EXERCISE PROMPT: Range to copy from the entries below: the line containing "Image resolution: width=1568" through the line containing "540x563 pixels.", inclusive. Retype only those lines, exactly, without any images.

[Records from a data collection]
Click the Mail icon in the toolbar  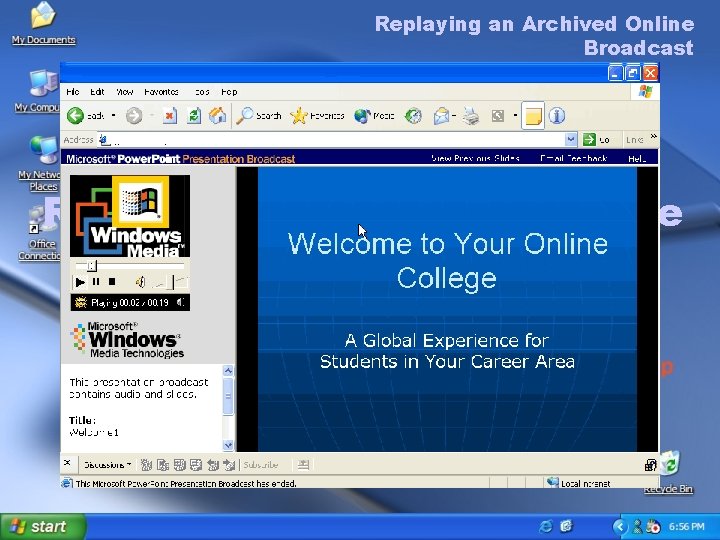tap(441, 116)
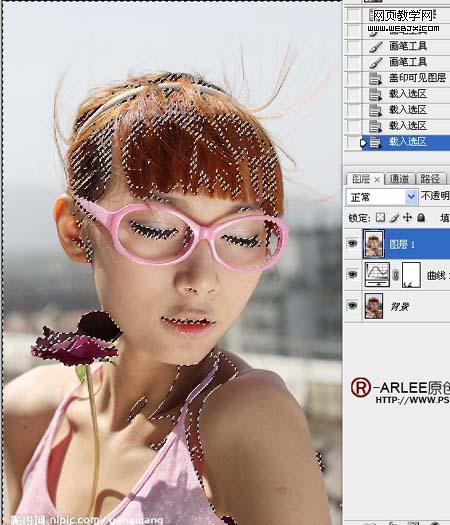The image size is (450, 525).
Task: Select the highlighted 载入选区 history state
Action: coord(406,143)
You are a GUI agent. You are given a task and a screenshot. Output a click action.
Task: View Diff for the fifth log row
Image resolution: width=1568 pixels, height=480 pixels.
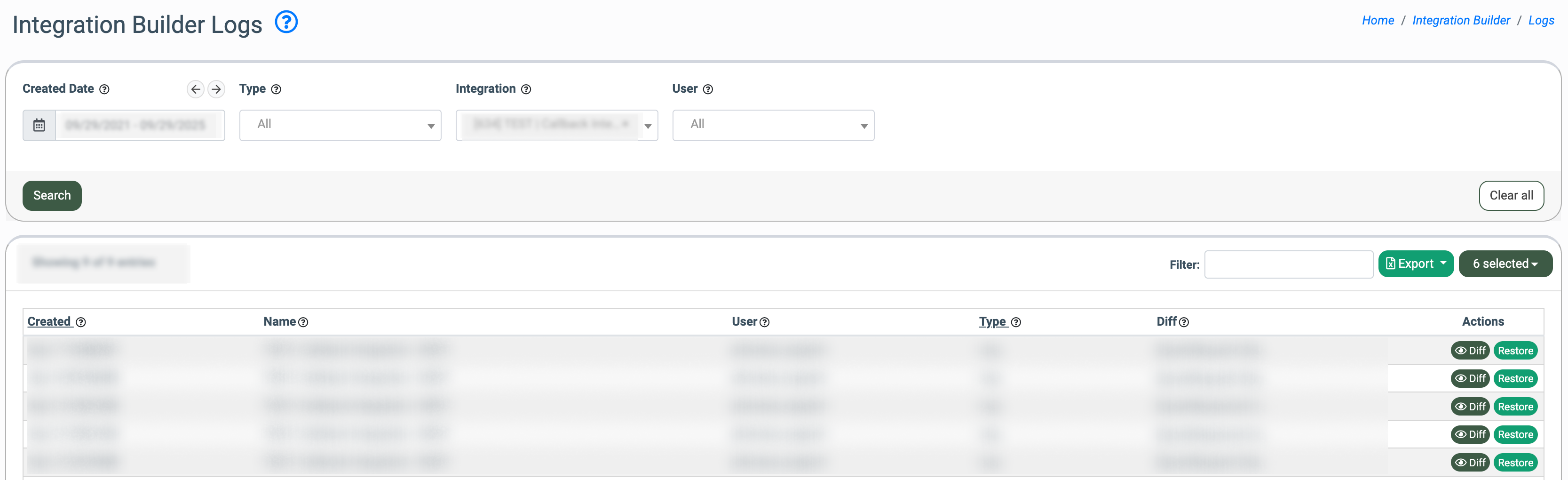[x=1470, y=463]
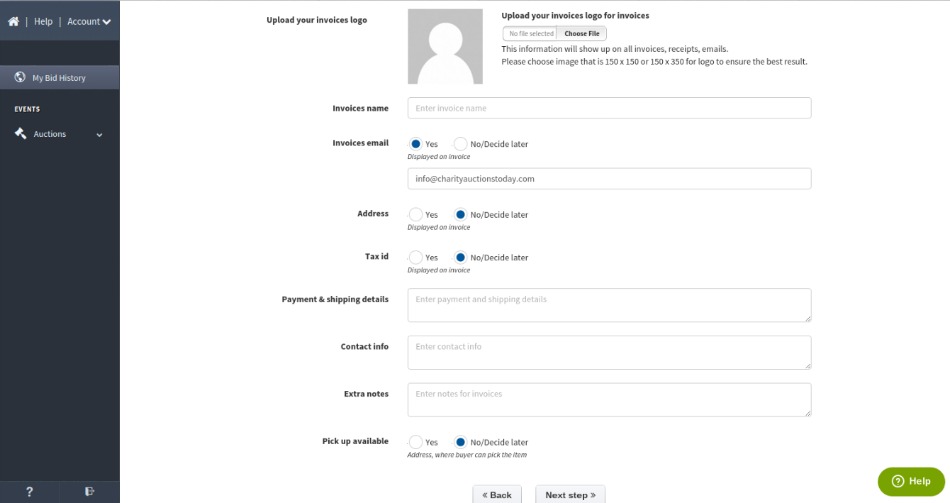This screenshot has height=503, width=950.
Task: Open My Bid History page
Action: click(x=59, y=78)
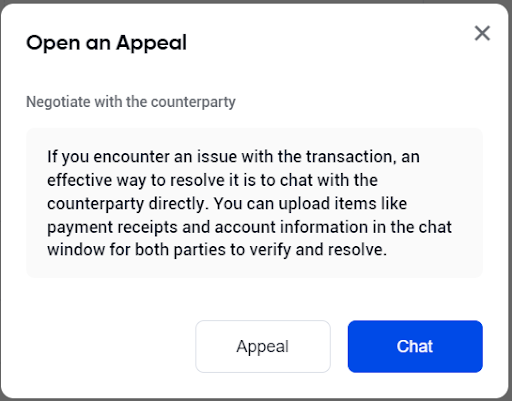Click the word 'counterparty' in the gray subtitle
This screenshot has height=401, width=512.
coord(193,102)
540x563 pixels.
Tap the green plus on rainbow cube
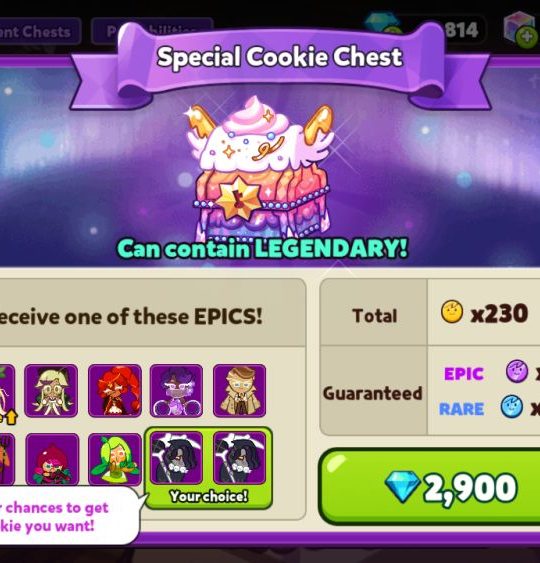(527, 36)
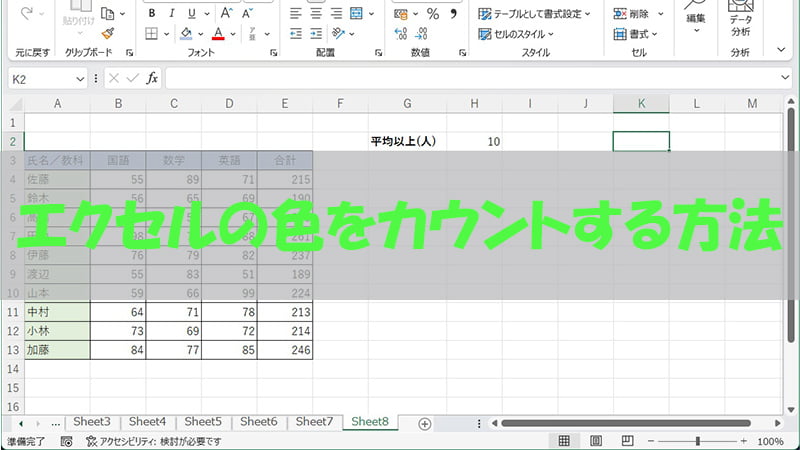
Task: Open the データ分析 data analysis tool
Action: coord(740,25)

TASK OUTPUT:
Image resolution: width=1568 pixels, height=480 pixels.
[x=1470, y=463]
This screenshot has height=503, width=950.
Task: Open My Bid History page
Action: click(x=59, y=78)
Click the word 'counterparty' in the gray subtitle
This screenshot has height=401, width=512.
coord(193,102)
540x563 pixels.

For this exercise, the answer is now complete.